Genomic stability and functional flexibility in intestinal microbiota of gnotobiotic mouse model

In the face of constant microbial mutagenesis and recombination the intestinal microbiota remains reasonably stable in healthy adults taking a consistent diet and no medications. Given that reproducible animal models are essential for mechanistic understanding of host-microbial mutualism, we carried out a 6-year gnotobiotic experiment in mice colonised with 12 representative fully-sequenced taxa to determine the boundaries of microbiota stability and its mechanisms.

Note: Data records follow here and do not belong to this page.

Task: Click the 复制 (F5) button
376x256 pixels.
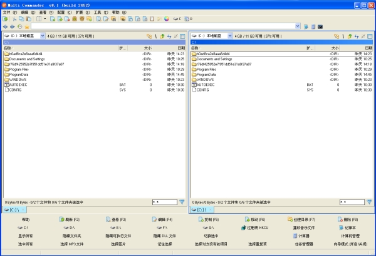Action: (207, 220)
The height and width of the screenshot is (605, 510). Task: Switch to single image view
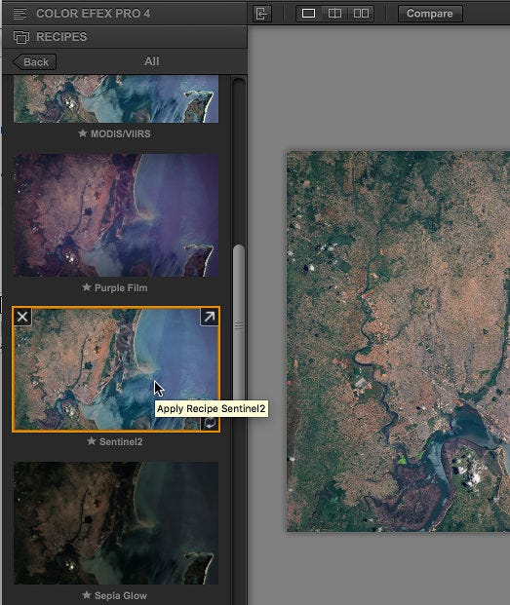tap(308, 14)
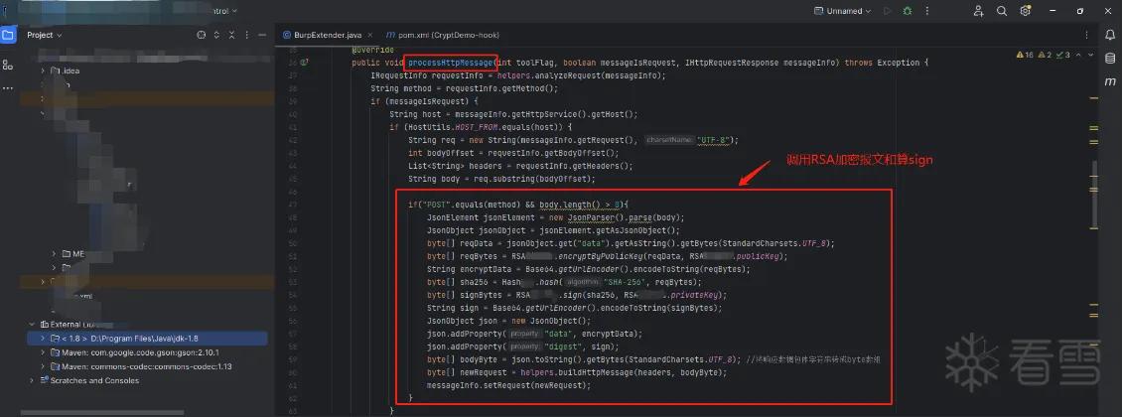Collapse all in Project panel
1123x417 pixels.
click(x=232, y=35)
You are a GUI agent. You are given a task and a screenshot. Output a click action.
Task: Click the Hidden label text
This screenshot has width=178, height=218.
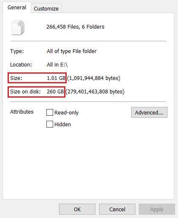(62, 125)
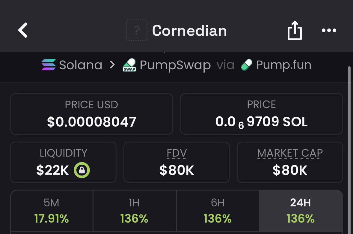Open the Solana chain link
Screen dimensions: 353x234
pos(81,65)
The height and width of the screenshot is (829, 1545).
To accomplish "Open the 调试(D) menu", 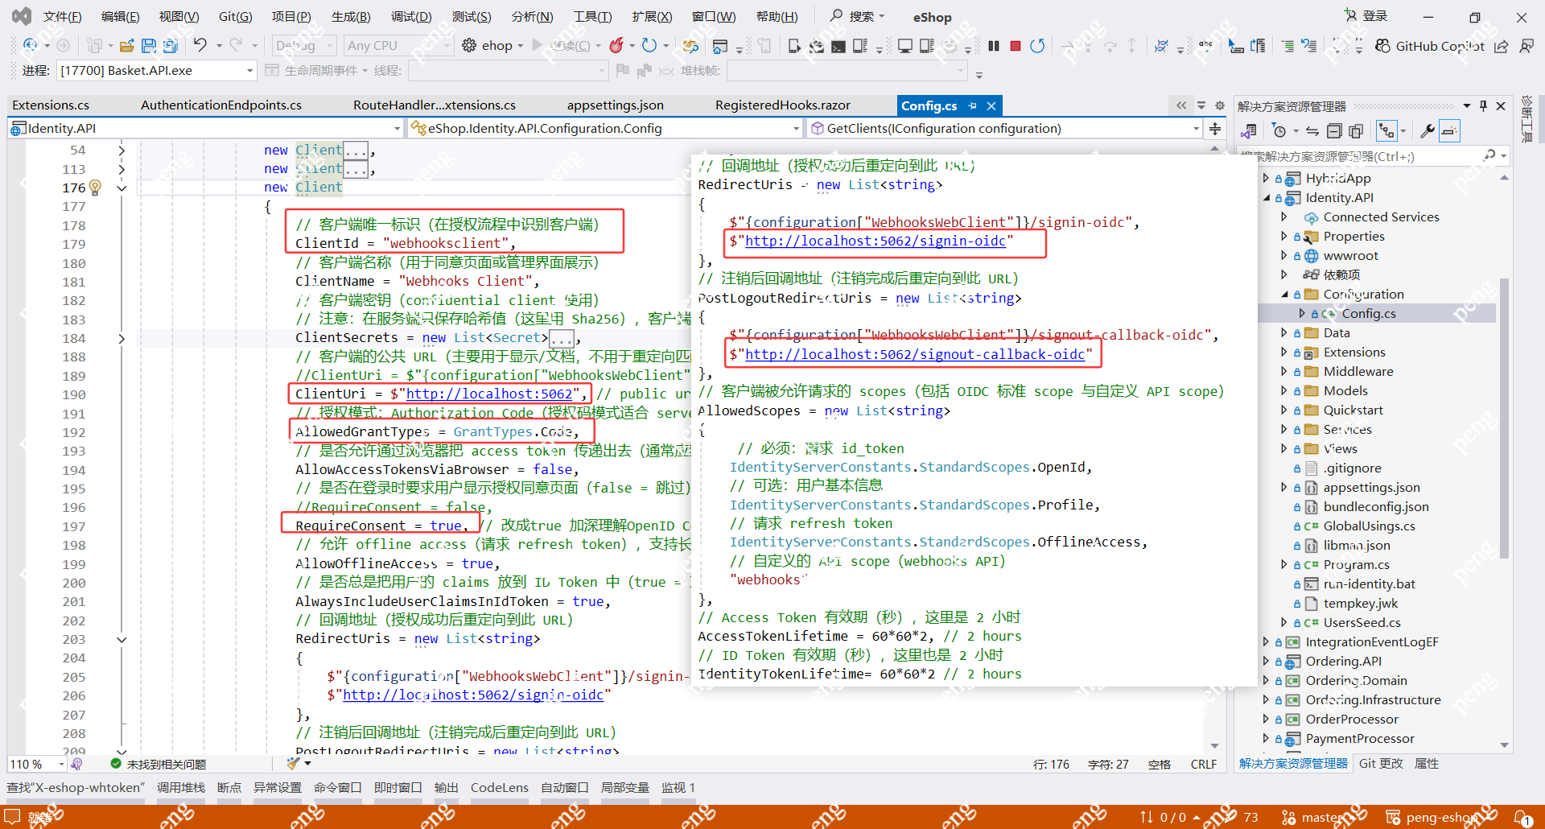I will (410, 17).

Non-synonymous mutations that reached a significant allele frequency with corresponding variant RNA expression were mainly single-nucleotide polymorphisms (SNPs) in genes annotated for nutrient acquisition or replication. Comparatively few synonymous mutations fixed in any taxon of the consortium – usually in linkage with a non-synonymous variant – consistent with constant dilution of most neutral mutations through intestinal transit and fecal shedding. Microbial subspecies also evolved with emblematic variants for nutrient acquisition. Dietary shifts caused not only transcriptional adaptation to macronutrient and micronutrient changes, but also rapid selection and expression of SNPs present previously only at low frequency, consistent with their selective advantage on the new diet. Gnotobiotic stability is therefore maintained by removal of variants with no selective advantage by shedding, and flexible adaptation at both genomic and transcriptomic levels to dietary fluctuations.